• TASK SET:
(A) Using the passage on angiography and cone beam CT of liver lesions, list the arteries that both methods could track in all 25 patients.
(B) Write the next part of the passage on angiography and cone beam CT of liver lesions, starting after its last sentence.

• PASSAGE PROVIDED:

Fifty-one focal lesions were detected by angiography of those only one was less than 1 cm while the number increased to 87 focal lesion detected by cone beam CT of those 23 lesions were less than 1 cm in maximal diameter (Fig. 1). The number of active focal lesions was 45 (88.2%) by non-selective angiography compared to 77 (88.5%) detected by cone beam CT.

Fig. 1
figure 1

A 51-year-old male patient with two focal lesions detected by ultrasound and confirmed to be HCC by imaging and laboratory criteria undergoing TACE as a treatment for HCC. a Non-selective angiography of the main right hepatic artery revealing the vascular anatomy of the right hepatic artery up to fourth-order branches and three enhanced focal lesions (arrows) and enhanced gall bladder wall. The size of the smallest lesion was 1.9 cm. b, c Axial CBCT-HA revealing the vascular anatomy of the liver up to the fifth-order branches as well as the lesions that appeared in the angiography. The enhanced gall bladder wall also showed in c. d Axial CBCT-HA at higher cuts revealing two additional smaller lesions. The smallest lesion was 0.8 cm

Of those 45 active lesions, 43 were selected target lesions. Conventional angiography detected 87 feeding arterial branches to those lesions with a mean of 3.48 ± 1.674 branch for each target lesion while CBCT detected larger number of branches (130 branches) to the same number of target lesions (43) with a mean of 5.18 ± 2.264 branches for each target lesion.

In all the 25 patients, the main hepatic artery, hepatic artery proper, main left hepatic artery, and main right hepatic artery could be tracked by both CBCT and angiography. However, first-order branches were tracked in 24 patients by angiography and 25 patients by CBCT, second-order branches were tracked in 22 patients by angiography and 23 by CBCT, third-order branches were tracked in 12 patients by angiography and in 16 patients by CBCT, and fourth-order branches were tracked in 4 patients by angiography and 13 patients by CBCT, while the fifth-order branches were tracked in 6 cases by CBCT but could not be tracked in any case using angiography.

• PROVIDED RECORDS:
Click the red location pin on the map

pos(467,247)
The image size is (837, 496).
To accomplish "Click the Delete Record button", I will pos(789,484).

---

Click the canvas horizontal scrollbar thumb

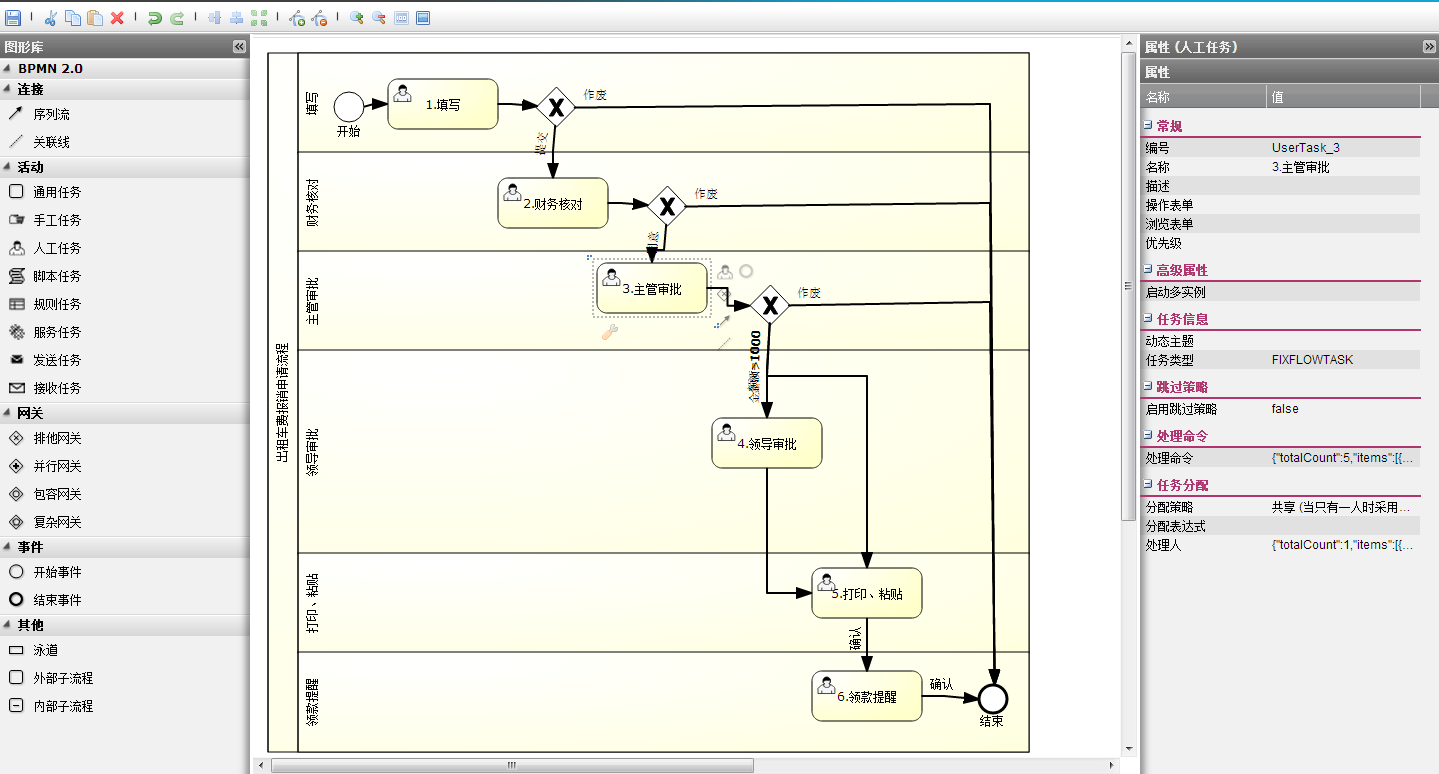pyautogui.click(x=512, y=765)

• RESPONSES:
(A)
- Main hepatic artery
- Hepatic artery proper
- Main left hepatic artery
- Main right hepatic artery

(B)
Regarding the confidence of the observer about the tumor feeding branches using CBCT (Fig. 2), observers had a good confidence in about 80% of the reviewed arteries and fair confidence in 15.3% of the reviewed feeders and only 4.7% of the reviewed were of poor confidence. On the other hand, the confidence was lower when observing the feeders of the same detected lesions by angiography, where the good confidence was 57.5%, fair was 31%, and poor was 11.5% of the reviewed feeders. And regarding to the tractability of the tumor feeding branches, 75.3% of the reviewed arteries detected by CBCT could be tracked good (at least tracked to the fourth-order branches), 18.5% tracked fair (at least tracked to second-order branches), and 6.1% tracked poor (tracked maximally up to the first-order branches only).

Fig. 2
figure 2

Multiplanar reconstruction with the use of maximum intensity projection (MIP) of CBCT-HA in a case of multi-focal HCC (a sagittal, b coronal, and c axial) revealing the feeding arteries of the different lesions even the smallest ones. d 3D virtual reconstruction revealing the feeding arteries with good confidence even in the presence of bones

We studied motion, lipiodol-induced, and catheter-induced artifacts within the images of both modalities. No induced artifact was highly significantly prevalent by angiography than CBCT (P value < 0.001). Moreover, mild, moderate, or severe artifact induced by angiography was significantly lower than that induced by CBCT (P value < 0.05) (Table 1, Fig. 3).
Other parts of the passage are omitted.